Saturday, 3 October 2009


A word will always have only one stress, if we hear two stresses then there are two words. The stress will always be in the vowel, never in a consonant.


A compound word is formed from two simple words in English. To pronounce them correctly is important, otherwise we could give the wrong message or even have a negative result.

*If you want to form and know what other compound words there are go in here

The stress can vary depending on which part of speech the word is:

  • COMPOUND NOUNS: This nouns can be formed by noun+noun or adjective+noun. In nouns the first part of the word gets the stress,for example:
bedroom /ˈbədruːm/
teapot /ˈtiːpɒt/

blackbird /ˈblækbɜːd/

·If it is an adjective+noun word the adjective is the stressed one:
greenhouse /ˈgriːnhɑʊs/
blackboard /ˈblækbɔːd/

·When it is a compound phrase of adjective+noun we will stress the noun:
green house /griːn/ /ˈhɑʊs/
black board /blæk/ /ˈbɔːd/

·If the word has three syllables then the stress will be in the first or second syllable, never in the third:
grandmother /ˈgrændˌmʌðəʳ/
newspaper /ˈnjuːspeɪpəɾ/

  • COMPOUND ADJECTIVES:in the adjectives formed by two words the stress is in the second adjective ,such as: bad-tempered /bæd/ /ˈtempəʳ/
oldfashioned /ˌəʊldˈfæʃ.ənd/

  • COMPOUND VERBS: they are not the same as phrasal verbs. This type of verbs have the stress in the second part of the word, an example of this are verbs:
to understand /ˌʌndəˈstænd/
to overFLOW /ˌəʊvəˈfləʊ/
This kind of verbs are usually formed by a verb and a preposition.
In this case the stress is on the preposition. The correct pronunciation of phrasal verbs is important because sometimes there are compound nouns which are alike them, for example:

-takeover /ˈteɪkˌəʊvəʳ/.-when a company gets control of another company.

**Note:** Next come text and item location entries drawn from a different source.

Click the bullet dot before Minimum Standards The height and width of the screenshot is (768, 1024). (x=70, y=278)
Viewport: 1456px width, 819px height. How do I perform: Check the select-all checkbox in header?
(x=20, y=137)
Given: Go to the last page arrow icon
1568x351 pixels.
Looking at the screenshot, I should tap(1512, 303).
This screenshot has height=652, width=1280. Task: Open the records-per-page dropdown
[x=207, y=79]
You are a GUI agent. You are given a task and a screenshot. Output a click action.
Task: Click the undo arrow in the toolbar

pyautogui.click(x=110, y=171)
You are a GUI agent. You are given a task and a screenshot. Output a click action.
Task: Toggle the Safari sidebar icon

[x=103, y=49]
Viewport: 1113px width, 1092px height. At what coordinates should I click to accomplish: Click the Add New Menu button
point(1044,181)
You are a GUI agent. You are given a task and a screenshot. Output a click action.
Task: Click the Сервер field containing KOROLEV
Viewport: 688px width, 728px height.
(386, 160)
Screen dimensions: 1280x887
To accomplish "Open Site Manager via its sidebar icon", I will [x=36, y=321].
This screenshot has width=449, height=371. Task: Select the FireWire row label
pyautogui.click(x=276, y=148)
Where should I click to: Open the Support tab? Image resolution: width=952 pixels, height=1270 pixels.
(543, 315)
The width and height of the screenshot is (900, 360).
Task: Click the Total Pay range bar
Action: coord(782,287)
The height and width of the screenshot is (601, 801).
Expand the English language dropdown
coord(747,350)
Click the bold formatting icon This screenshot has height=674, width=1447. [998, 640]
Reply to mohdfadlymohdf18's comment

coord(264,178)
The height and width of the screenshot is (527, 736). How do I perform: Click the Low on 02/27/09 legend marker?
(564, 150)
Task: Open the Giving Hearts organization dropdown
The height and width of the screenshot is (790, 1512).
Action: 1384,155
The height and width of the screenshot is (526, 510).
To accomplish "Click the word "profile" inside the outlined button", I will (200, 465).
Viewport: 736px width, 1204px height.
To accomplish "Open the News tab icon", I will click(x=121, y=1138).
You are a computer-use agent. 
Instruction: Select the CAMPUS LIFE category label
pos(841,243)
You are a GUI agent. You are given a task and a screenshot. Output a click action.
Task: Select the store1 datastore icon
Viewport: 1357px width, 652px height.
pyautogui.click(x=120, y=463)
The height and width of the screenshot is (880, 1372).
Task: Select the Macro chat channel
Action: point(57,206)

-take over /teɪk/ /ˈəʊvəʳ/.- to become more successful or powerful than something or someone else that is involved in the same type of activity

·When the compound verb is with three words, the stress goes in the second word:
get OUT of
keep UP with

As you can see in the transcription the stress is marked according to the rule, if it is a noun, an adjective, a compound verb or a phrasal verb, etc.

*If you want to test your knowledge about where the stress goes in compound words click here

*If you want to practice your listening on compound words and distiguishing them from phrasal verbs,go to this link



  1. "A word will always have only one stress"

    I think this is not entirely accurate because some words have two stresses: a main stress and a secondary one. You should not omit that piece of information -- even when it only applies to longer words.

  2. Thanks for your post Nataly - you explain the topic clearly and the links are very useful!

    And thanks, Francisco, for pointing out the difference between primary and secondary stresses. If we look at the word 'grandmother', above, we can see that the secondary stress is marked just before the 'm'.

    One thing to note regarding stress patterns in compound nouns is that the primary stress always falls on the first word, regardless of whether it is adjective+noun or noun+noun.